Le Conseil national de l’insertion par l’activité économique (CNIAE), présidé pour la première fois par la sénatrice (PS) Christiane Demontes, s’est réuni jeudi 11 avril 2013. La présence des ministres Michel Sapin et Benoit Hamon a officiellement lancé la réforme de l’IAE.

Quelques jours après la publication d’un rapport de l’Inspection générale des affaires sociales (IGAS) [1] et de l’Inspection générale des finances (IGF), les principaux acteurs de l’insertion par l’activité économique se sont réunis dans le cadre du Conseil national de l’insertion par l’activité économique (CNIAE).
Le ministre de l’Emploi et de la formation professionnelle a confirmé la place de l’IAE dans les politiques nationales de l’emploi, infirmant toute hypothèse de décentralisation du secteur.

S’appuyant sur un rapport qui divise les réseaux associatifs de l’IAE, les ministres ont annoncé le calendrier et les grands sujets que devra résoudre la réforme.

Aides modulées en fonction du public ou du secteur – Premier sujet à traiter d’ici le mois de juin, le financement : aujourd’hui, principalement financées sous la forme d’aides aux postes, les structures de l’IAE demandent à bénéficier également d’aides modulées en fonction du public ou du secteur d’activité de la structure.
Le CNIAE devra être en mesure de formuler les propositions au ministre en juin afin qu’elles soient prises en compte, éventuellement, dans le projet de loi de finances 2014.

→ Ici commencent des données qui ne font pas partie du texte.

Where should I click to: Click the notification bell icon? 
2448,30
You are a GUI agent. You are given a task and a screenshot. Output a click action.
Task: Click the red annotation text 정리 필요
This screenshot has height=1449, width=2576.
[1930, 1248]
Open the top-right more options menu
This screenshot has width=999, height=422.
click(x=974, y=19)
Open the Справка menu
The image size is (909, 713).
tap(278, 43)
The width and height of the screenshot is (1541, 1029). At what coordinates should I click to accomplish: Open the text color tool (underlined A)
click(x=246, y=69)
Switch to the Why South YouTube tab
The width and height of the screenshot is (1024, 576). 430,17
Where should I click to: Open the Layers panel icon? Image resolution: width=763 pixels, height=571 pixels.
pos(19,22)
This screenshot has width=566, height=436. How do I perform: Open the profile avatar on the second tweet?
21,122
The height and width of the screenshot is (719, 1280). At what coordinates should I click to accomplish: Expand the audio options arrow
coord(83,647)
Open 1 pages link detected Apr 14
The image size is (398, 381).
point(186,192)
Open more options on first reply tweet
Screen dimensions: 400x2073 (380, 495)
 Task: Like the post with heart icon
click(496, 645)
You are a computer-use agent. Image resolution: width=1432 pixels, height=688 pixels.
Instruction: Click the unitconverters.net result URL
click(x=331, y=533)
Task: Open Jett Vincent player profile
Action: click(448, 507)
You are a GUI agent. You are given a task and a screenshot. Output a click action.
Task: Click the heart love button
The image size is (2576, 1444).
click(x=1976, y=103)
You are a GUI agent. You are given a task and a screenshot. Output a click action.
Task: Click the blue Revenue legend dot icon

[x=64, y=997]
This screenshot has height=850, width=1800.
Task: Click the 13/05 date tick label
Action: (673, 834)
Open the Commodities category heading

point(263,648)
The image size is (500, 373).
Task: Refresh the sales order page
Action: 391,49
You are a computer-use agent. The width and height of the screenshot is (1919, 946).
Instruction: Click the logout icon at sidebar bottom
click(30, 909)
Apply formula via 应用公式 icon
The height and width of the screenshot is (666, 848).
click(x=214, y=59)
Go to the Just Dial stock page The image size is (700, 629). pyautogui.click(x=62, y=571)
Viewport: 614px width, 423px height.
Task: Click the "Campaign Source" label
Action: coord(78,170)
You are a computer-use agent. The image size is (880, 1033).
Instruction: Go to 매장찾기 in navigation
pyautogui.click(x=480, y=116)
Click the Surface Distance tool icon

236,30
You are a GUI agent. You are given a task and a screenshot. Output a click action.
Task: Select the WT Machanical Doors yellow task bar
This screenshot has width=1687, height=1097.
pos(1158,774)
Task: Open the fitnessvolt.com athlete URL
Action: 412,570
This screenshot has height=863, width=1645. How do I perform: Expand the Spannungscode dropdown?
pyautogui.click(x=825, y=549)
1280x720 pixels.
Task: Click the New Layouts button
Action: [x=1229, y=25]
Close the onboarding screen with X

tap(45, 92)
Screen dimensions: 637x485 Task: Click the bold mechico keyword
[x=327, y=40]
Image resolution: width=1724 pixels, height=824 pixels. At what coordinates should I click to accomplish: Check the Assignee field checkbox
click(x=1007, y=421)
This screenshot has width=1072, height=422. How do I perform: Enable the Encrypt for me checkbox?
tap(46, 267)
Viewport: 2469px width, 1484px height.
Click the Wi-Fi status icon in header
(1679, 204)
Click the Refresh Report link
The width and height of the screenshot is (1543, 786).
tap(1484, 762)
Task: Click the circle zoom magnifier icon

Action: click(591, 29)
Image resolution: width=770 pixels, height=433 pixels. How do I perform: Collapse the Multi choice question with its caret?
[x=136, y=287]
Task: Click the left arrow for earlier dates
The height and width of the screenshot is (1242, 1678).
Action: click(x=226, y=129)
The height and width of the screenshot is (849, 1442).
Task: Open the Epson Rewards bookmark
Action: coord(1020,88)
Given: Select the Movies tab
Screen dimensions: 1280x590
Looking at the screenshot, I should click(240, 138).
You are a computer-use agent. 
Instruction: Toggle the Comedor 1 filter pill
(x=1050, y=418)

La gouvernance et l’évaluation devront faire l’objet de travaux qui débuteront à l’automne. Parmi les sujets de débat : faut-il seulement limiter l’accès aux chômeurs de longue durée ?
« Cela revient à exclure les personnes qui sortent de contrats aidés ou qui n’ont jamais travaillé », observe-t-on au sein du réseau Coorace, un des réseau de l’IAE.

Autre sujet de débat : les indicateurs d’évaluation. Les sorties positives vers l’emploi doivent-elles être les seuls outils pour évaluer les résultats de l’IAE ?

La réforme de l’insertion par l’activité économique intègrera en partie le projet de loi sur l’économie sociale et solidaire que présentera le ministre Benoit Hamon au mois de juillet en Conseil des ministres.

1,2 milliard d’euros – Sur un budget global de 1,2 milliard d’euros, l’IAE est financée aujourd’hui à 50 % par l’Etat (principalement des aides aux postes), et à 25 % par les conseils généraux, le reste provenant des conseils régionaux, des communes et de l’Union européenne.